Friday, Aug 20, 1999 4:00 PM UTC1999-08-20T16:00:00Zl, M j, Y g:i A T

Julia Child: Still cookin' after all these years

At 87, America's most famous and influential chef is about to serve up a new book and a new TV series, and again take us into her culinary embrace.

I am surrounded by men and boys. We all sit with glowing screens in front of us, headphones on, viewing bits of history at New York City’s Museum of Television and Broadcasting. The guys are laughing their heads off at the Marx Brothers, Jack Parr and Jerry Seinfeld. But I am laughing loudest as I watch the first episodes of Julia Child’s “The French Chef.”

“You must have the courage of your convictions,” trills a black-and-white Child as she pan-flips a large potato pancake. Losing half of the contents onto the electric range cooktop, she scrapes up the errant potatoes with her spatula and puts them back in the pan, assuring me, her momentary confidant, that it’s OK to make a mistake — no one sees us alone in the kitchen anyway. As an adult, I find this reassuring. I, like Child, am not a natural born cook.
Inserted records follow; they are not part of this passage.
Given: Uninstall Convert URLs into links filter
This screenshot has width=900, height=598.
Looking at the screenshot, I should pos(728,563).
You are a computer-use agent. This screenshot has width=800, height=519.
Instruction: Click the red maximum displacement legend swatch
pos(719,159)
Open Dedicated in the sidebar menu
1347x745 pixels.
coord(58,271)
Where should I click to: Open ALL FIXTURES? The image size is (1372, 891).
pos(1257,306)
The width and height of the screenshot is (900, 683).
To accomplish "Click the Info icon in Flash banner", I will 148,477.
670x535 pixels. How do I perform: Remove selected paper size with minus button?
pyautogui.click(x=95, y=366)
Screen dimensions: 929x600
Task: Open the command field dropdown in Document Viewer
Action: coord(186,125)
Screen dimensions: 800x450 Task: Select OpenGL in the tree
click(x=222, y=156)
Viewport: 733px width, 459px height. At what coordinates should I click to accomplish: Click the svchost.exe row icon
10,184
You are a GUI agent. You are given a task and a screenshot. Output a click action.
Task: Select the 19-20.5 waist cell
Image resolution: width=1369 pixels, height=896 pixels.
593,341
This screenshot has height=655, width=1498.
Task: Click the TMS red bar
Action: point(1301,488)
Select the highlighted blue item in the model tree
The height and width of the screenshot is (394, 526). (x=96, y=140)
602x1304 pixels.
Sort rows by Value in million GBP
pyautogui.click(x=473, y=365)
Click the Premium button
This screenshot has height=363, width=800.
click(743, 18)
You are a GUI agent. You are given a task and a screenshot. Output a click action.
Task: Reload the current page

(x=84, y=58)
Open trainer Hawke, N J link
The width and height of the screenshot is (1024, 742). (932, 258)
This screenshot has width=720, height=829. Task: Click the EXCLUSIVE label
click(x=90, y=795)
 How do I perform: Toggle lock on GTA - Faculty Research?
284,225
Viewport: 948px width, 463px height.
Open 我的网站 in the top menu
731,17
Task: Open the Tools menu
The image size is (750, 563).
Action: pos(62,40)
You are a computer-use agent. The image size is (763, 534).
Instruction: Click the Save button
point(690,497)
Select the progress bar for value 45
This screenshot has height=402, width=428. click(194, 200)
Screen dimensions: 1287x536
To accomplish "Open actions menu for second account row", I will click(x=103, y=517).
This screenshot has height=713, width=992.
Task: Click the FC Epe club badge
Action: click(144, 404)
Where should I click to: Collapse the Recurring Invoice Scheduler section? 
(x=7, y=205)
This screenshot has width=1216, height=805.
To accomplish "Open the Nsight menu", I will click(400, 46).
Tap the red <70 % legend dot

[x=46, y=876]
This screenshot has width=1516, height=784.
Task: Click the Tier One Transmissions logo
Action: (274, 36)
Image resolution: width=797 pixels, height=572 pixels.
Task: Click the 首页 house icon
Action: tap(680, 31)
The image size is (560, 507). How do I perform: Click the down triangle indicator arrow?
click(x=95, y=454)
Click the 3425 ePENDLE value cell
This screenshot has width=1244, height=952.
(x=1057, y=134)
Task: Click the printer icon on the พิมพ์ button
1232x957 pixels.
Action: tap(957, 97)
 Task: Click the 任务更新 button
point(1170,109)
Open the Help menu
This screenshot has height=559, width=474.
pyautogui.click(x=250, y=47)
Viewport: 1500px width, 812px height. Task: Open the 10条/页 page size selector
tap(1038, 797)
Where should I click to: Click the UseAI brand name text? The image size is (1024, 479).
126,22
Pre-Emeril, pre-Fat Ladies, long before the rise of Alice Waters, Jeremiah Tower and Wolfgang Puck and without the magic of editing, Julia Child was re-outfitting the American kitchen and re-educating the American palate. In the process she became the most important culinary figure this country has produced, as well as one of the century’s most admirable women. As befits a woman who stands 6-foot-2, Child has done everything in a very big way.